I’d not peeked at FiveThirtyEight’s The Riddler in a while when I saw Neema Salimi ‘s post about the June 22, 2018 Riddler Express   Neema argued his solution was accessible to Algebra 1 students–not always possible for FiveThirtyEight’s great logic puzzles–so I knew it was past time to return.

After my exploration, I’ve concluded this is DEFINITELY worth posing to any middle school learners (or others) in search of an interesting problem variation.

Following is my solution, three retrospective insights about the problem, a comparison to Neema’s solution, and a proposed alternative numeric approach I think many Algebra 1 students might actually attempt.

THE PROBLEM:

Here is a screenshot of the original problem posted on FiveThirtyEight (2nd item on this page).

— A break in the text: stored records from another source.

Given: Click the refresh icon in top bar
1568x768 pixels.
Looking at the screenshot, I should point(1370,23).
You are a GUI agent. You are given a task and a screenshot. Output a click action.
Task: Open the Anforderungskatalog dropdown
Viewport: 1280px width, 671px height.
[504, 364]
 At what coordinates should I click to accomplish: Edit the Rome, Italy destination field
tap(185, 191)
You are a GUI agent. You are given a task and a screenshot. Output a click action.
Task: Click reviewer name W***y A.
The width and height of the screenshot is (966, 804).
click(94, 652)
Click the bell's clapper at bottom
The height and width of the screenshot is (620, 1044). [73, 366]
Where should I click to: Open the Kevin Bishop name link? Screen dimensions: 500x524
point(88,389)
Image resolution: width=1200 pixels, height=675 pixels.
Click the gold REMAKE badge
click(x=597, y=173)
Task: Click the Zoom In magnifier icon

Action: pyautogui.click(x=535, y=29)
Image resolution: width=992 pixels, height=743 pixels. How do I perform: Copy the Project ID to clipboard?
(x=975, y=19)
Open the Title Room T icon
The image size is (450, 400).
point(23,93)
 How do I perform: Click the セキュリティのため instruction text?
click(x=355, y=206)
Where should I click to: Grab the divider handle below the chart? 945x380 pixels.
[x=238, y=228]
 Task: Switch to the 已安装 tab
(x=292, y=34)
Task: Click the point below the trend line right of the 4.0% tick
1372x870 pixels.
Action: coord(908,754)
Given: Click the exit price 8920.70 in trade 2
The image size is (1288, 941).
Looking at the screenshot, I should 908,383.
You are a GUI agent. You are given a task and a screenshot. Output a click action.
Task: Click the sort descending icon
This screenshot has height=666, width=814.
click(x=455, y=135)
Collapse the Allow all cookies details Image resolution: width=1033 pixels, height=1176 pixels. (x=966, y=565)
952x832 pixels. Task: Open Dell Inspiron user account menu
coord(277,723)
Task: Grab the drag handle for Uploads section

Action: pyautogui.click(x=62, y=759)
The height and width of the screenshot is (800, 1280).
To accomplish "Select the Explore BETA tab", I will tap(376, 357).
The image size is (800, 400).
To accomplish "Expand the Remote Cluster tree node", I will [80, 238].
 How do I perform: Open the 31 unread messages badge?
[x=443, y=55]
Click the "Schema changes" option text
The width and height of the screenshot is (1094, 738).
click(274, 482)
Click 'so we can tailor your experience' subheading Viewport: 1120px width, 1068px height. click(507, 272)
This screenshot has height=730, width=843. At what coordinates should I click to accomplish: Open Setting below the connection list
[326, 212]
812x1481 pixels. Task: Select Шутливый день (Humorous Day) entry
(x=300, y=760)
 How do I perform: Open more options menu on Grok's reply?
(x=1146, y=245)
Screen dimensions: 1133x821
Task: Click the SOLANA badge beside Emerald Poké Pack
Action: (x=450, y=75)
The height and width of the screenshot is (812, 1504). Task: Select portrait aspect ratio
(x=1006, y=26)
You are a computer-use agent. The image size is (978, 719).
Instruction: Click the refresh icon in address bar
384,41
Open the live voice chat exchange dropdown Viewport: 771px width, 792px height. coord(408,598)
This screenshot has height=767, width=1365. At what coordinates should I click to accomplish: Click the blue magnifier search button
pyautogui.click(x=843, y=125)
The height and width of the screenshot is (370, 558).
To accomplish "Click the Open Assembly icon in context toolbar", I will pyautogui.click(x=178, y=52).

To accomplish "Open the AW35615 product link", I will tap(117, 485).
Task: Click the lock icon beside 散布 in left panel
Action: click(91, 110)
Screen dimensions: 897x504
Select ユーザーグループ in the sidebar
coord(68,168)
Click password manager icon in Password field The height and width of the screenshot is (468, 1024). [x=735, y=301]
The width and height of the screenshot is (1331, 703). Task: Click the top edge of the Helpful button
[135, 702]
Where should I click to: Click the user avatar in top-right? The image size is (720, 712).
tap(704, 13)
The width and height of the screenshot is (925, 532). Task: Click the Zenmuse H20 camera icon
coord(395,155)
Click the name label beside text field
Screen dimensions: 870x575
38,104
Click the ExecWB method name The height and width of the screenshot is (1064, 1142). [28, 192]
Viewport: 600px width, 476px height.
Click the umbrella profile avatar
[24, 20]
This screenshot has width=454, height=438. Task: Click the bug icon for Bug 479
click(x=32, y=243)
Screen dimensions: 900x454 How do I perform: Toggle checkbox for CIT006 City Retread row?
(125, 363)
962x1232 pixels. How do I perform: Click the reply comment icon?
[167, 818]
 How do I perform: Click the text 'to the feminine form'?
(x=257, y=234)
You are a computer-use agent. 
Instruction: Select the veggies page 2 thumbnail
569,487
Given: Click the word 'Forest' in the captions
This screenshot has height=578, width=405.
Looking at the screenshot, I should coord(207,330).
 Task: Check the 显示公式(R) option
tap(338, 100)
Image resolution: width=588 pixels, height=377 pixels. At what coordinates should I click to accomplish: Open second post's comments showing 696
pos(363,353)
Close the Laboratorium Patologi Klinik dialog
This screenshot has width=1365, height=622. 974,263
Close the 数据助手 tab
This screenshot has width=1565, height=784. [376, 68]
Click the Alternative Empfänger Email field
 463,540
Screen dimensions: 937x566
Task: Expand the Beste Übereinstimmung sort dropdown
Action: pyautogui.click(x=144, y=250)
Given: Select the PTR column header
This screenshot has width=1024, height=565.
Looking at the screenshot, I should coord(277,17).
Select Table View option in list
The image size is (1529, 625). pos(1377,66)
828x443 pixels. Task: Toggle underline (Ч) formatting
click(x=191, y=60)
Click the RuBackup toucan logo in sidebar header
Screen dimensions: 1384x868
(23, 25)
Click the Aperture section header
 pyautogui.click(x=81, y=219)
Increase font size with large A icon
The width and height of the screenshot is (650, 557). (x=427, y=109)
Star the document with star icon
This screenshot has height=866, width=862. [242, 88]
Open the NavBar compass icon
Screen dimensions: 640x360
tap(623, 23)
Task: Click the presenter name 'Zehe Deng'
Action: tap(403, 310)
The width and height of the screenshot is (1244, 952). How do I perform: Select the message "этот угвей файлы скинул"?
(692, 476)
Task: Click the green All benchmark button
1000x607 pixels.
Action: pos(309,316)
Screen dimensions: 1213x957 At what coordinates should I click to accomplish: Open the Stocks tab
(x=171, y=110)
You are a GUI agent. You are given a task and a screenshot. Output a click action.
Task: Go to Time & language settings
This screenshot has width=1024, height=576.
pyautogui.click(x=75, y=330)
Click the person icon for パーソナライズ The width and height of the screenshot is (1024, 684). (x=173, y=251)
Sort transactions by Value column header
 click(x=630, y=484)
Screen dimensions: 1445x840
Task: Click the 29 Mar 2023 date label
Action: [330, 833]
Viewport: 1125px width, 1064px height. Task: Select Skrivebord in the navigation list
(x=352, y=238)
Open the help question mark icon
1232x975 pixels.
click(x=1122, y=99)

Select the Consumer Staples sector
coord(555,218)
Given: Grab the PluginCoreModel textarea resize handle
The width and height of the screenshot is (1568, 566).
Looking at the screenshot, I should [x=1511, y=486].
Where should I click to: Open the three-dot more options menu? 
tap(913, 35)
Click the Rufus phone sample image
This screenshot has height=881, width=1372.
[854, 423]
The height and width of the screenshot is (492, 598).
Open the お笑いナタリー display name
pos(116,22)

If you’re familiar with rate problems from Algebra 1, this should strike you immediately as a “complexification” of D=R*T type problems.  (“Complexification” is what a former student from a couple years ago said happened to otherwise simple problems when I made them “more interesting.”)

MY SOLUTION:

My first thought simplified my later algebra and made for a much more dramatic ending!!  Since Michelle caught up with her boarding pass with 10 meters left on the walkway, I recognized those extra 10 meters as irrelevant, so I changed the initial problem to an equivalent question–from an initial 100 m to 90 m–having Michelle catch up with her boarding pass just as the belt was about to roll back under the floor!

Let W = the speed of the walkway in m/s.  Because Michelle’s boarding pass then traveled a distance of 90 m in W m/s, her boarding pass traveled a total \displaystyle \frac{90}{W} seconds.

If M = Michelle’s walking speed, then her total distance traveled is the initial 90 meters PLUS the distance she traveled in the additional 90 seconds after dropping her boarding pass.  Her speed at this time was (M-W)  m/s (subtracting W because she was moving against the walkway), so the additional distance she traveled was D = (M-W) \cdot 90, making her her total distance D_{Michelle} = 90 + 90(M-W).

Then Michelle realized she had dropped her boarding pass and turned to run back at (2M+W) m/s (adding to show moving with the walkway this time), and she had \displaystyle \frac{90}{W} - 90 seconds to catch it before it disappeared beneath the belt.  The subtraction is the time difference between losing the pass and realizing she lost it.  Substituting into D = R*T gives

\displaystyle 90 + 90(M-W)=(2M+W)* \left( \frac{90}{W} - 90 \right)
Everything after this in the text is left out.